### HOW TO COMPLETE THIS TASK:
The job is to output exactly the lines that run from the start of the entries through the line containing "Given: Pin the GL.h tab", pictures omitted.

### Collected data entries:

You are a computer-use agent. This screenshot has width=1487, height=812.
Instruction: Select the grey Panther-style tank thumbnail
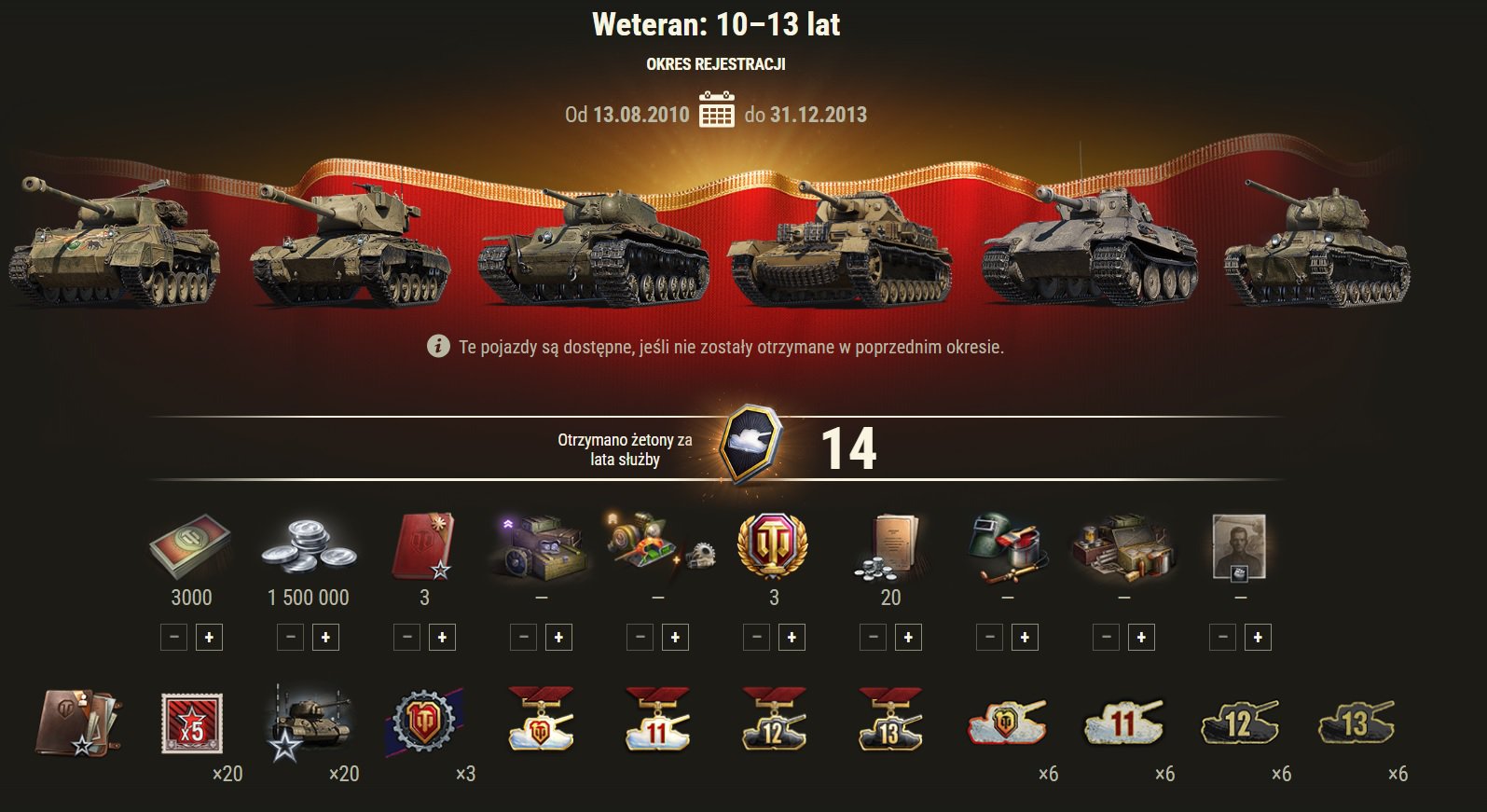(1091, 244)
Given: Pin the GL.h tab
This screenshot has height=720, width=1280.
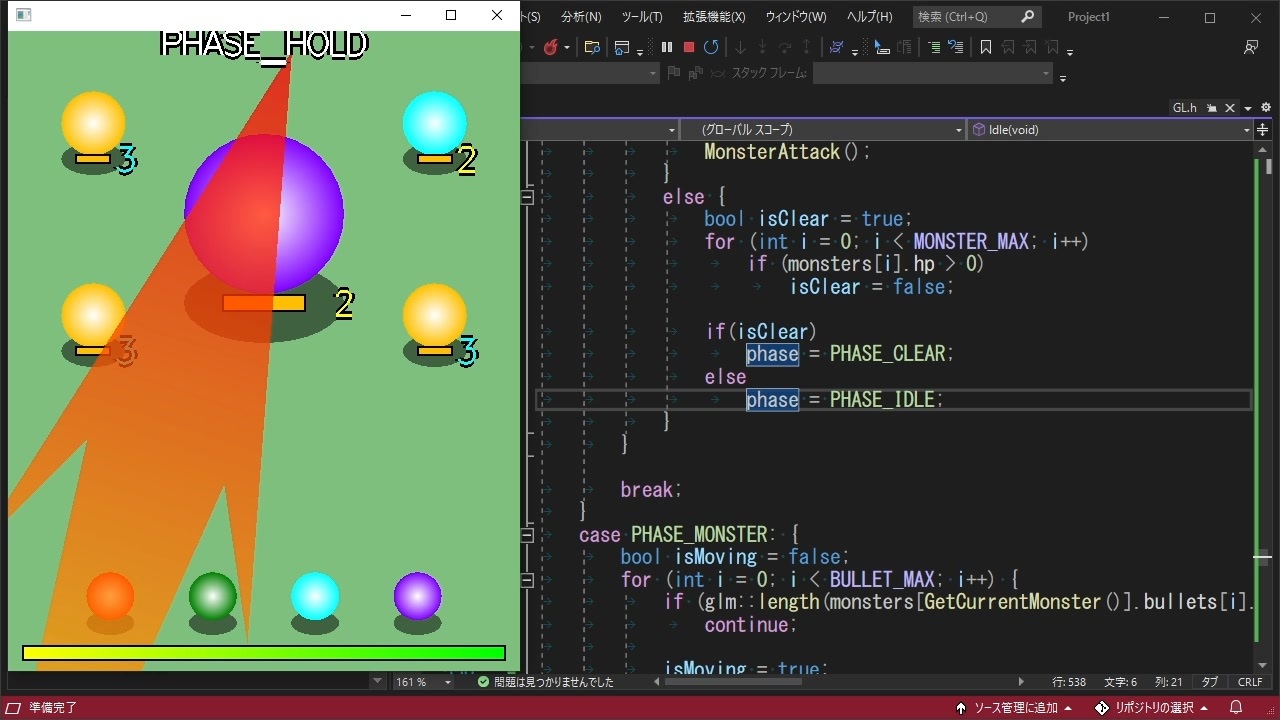Looking at the screenshot, I should pyautogui.click(x=1211, y=108).
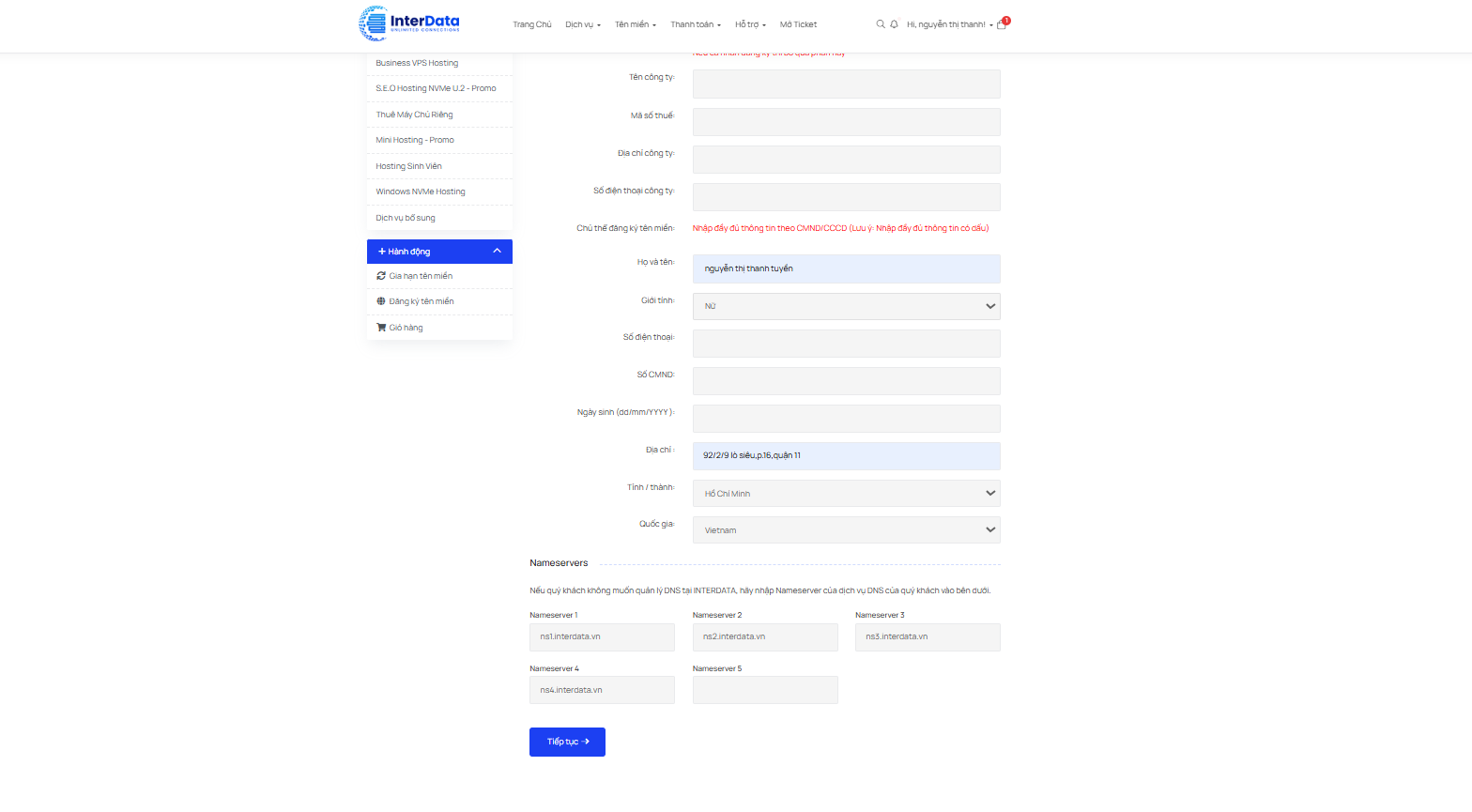Screen dimensions: 1472x812
Task: Open the Thanh toán menu
Action: (x=695, y=24)
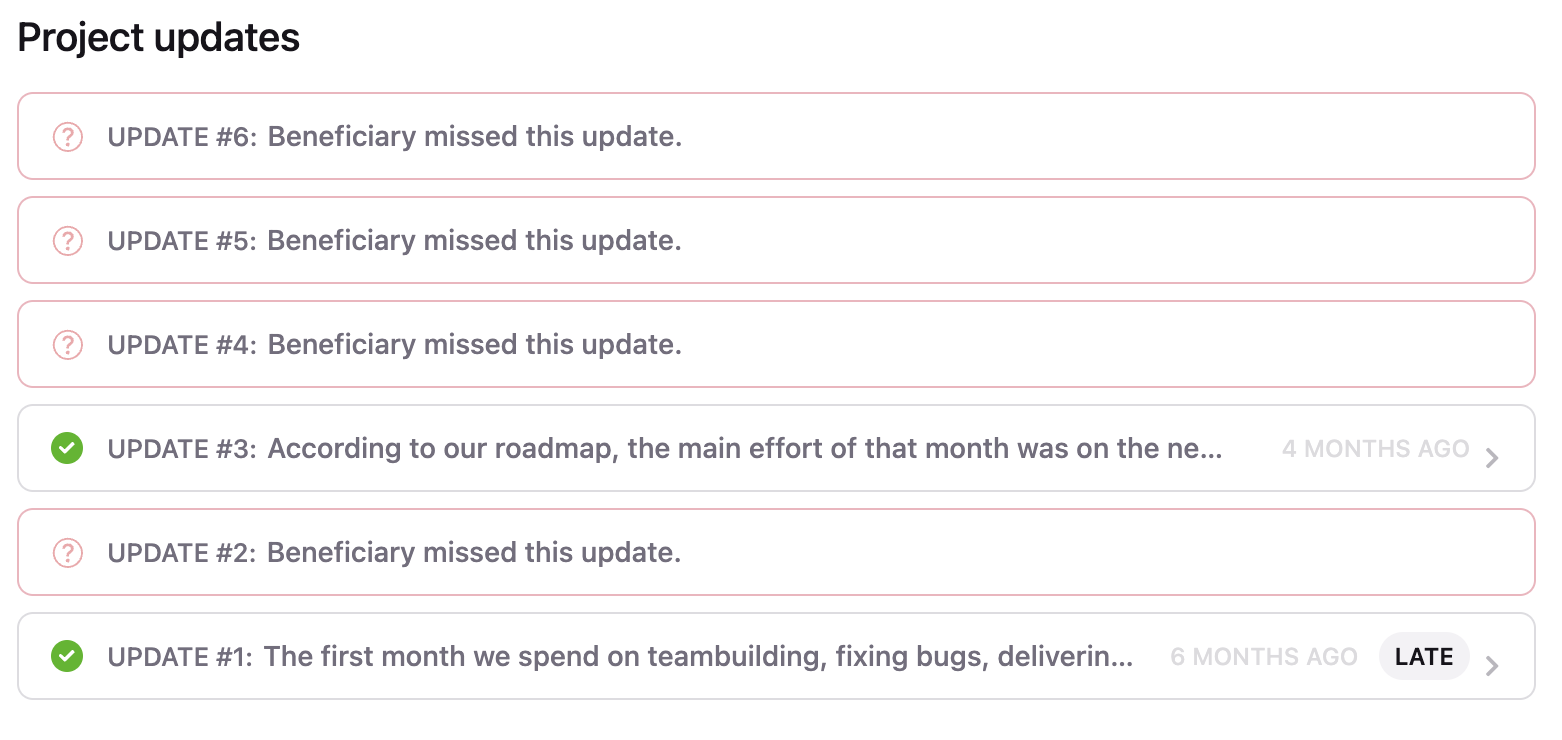Click the question mark icon on Update #2

tap(67, 552)
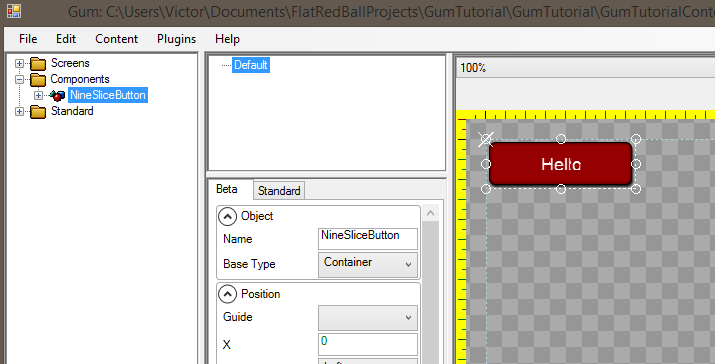Click the red Hello button on canvas
The image size is (715, 364).
560,164
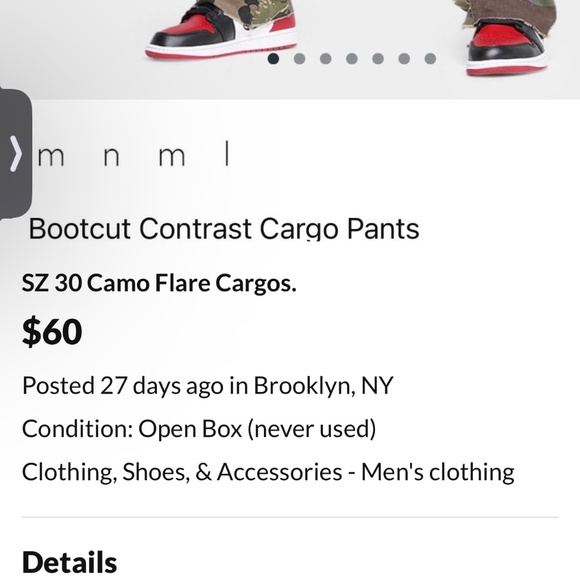Click the divider above Details section
The width and height of the screenshot is (580, 580).
[x=290, y=517]

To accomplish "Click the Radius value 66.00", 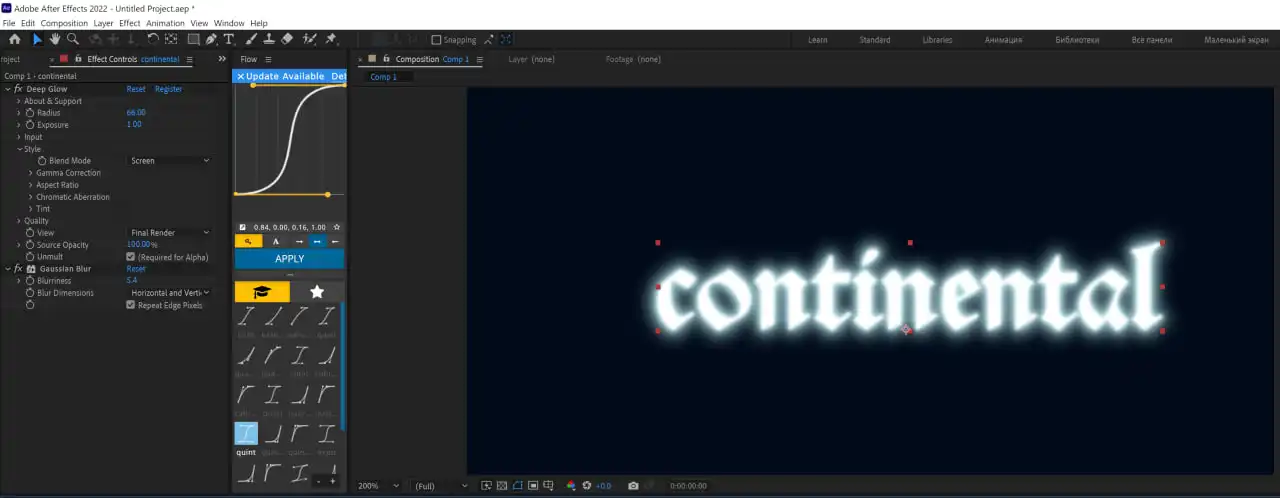I will click(136, 113).
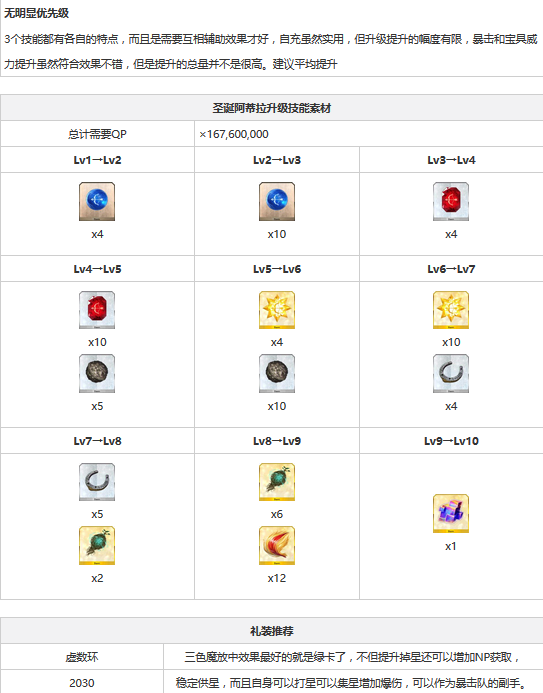
Task: Click the blue archer piece icon under Lv2→Lv3
Action: point(277,201)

### RESPONSE TO THIS TASK:
You are a computer-use agent. This screenshot has width=1487, height=812.
Instruction: Select the grey Panther-style tank thumbnail
(1091, 244)
Given: Pin the GL.h tab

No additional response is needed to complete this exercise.